What is a misconception about the field you work in that you’d like to address? Or what do you wish people knew about your field of work?
I’m a very strong believer that when you’re working with populations where there are disparities — minorities, underserved communities, immigrants, refugees — going back to that sustainable change point, we need to be very sensitive to the local culture and beliefs to that community. Just because something worked with one population doesn’t mean it will work with the next. Instead, we might take what has worked and see if it’s a good fit, and likely still adapt it to that new local community. The best work that we do is culturally relevant and in some ways, community-specific. That’s not to say that ideas and approaches can’t go across different communities, but it’s never going to look exactly the same.
Particularly in the health world, there’s a large emphasis on evidence based approaches, but sometimes it can lead to trying to take such an approach, not at all customized, to a community and assuming it will work. For example, I do a lot of work in the realm of cancer, so part of what we do a is cancer education, such as screening tests. But in some communities, there’s a lot of concern, perhaps with more traditional individuals, that talking about cancer may invite it into existence. So you may have this wonderful intervention around educating a community about breast cancer, but if you don’t know that about the community and you just bring this intervention in without considering specific beliefs, it’ll fail because people might not want to listen to your presentation. From their perspective, they may be putting themselves at greater risk rather than arming themselves with education.
What do you do in this situation?
One thing we’ve done is use people from the local community, maybe in a health educator position. You also might not directly use the word, but talk around the topic, where you’re not saying the word “cancer” but you’re talking about this type of disease and about screenings in a less threatening way. It can also be successful to have survivors in the community to come in and talk about their experiences. In some cases, it might be community leaders or spiritual leaders — people who have a respected role — saying that this is something really important even if it’s frightening to discuss. There are many avenues to take, and the way to discover them is by engaging with the community, and having them engage in problem solving.
What do you wish Wisconsinites knew about the Hmong community in our state, specifically in the healthcare realm?

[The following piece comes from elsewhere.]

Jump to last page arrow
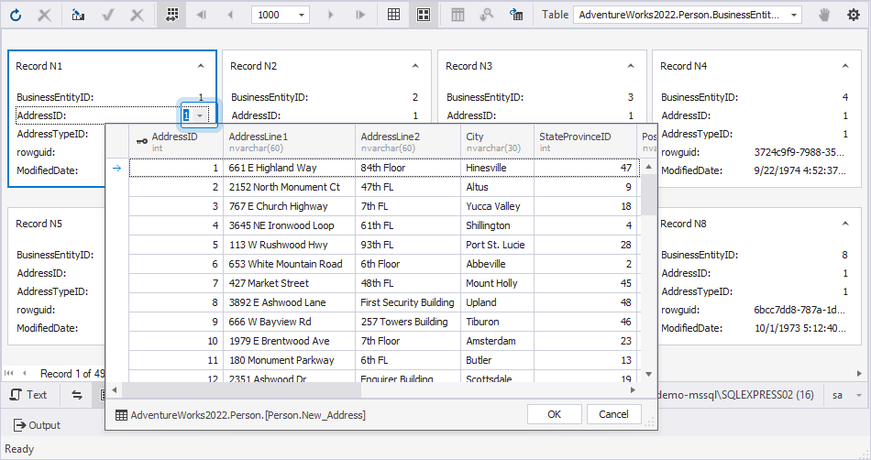This screenshot has width=871, height=460. click(360, 15)
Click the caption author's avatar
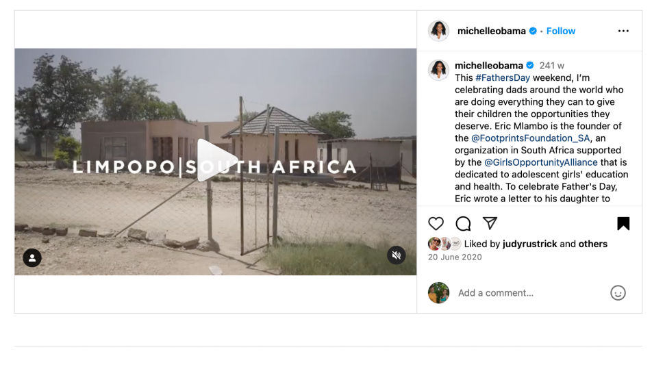 click(x=438, y=70)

One thing that often surprises a lot of people is that Wisconsin is the only state where the Hmong population is the largest subgroup of Asian-Pacific Islanders in the state. In every other state, it’s a different racial subgroup. We’re unique from that perspective. We also have nationally the third largest Hmong population, and it’s also the most spread out. Something I wish more people knew is that when we’re looking at health disparities, there’s this belief that everyone that’s not white have worse health outcomes, except for Asians. They have this reputation as being healthy, and in some ways healthier than whites at some level. And if you look at overall statistics, that pans out. But if you look at some of these smaller ethnic populations that get lumped in, like the Hmong, they have much worse health outcomes. Populations like the Hmong, their health disparities get masked in this ethnic minority subgrouping within the “Asian” group. So when we say that African Americans need health resources, but Asian don’t, then the Hmong don’t get the necessary resources.
What do you see as the most important change nationwide in order to stop injustice in health?

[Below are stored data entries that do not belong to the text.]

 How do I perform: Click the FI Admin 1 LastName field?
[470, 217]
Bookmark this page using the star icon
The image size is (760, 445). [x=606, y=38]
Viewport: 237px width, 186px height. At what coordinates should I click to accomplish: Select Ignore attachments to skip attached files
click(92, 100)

Well that’s the 24 million dollar question, isn’t it! I would make the argument that if we want to see health injustices eliminated, we need to go very far back, and look at injustices in health, in community, and in education. Health is a downstream outcome, but the routes are way upstream – we’re talking about economic disparities, and investment in community more broadly. Investment in education for everyone. I would say that, if we want to address health inequity, we need to look at those upstream roots cause.
What is the social change you want to see in the world?
I want our society and its citizens to view every person as having an equal value and being worth equal investment. I believe if we could do that, many of these problems that we have would eventually disappear.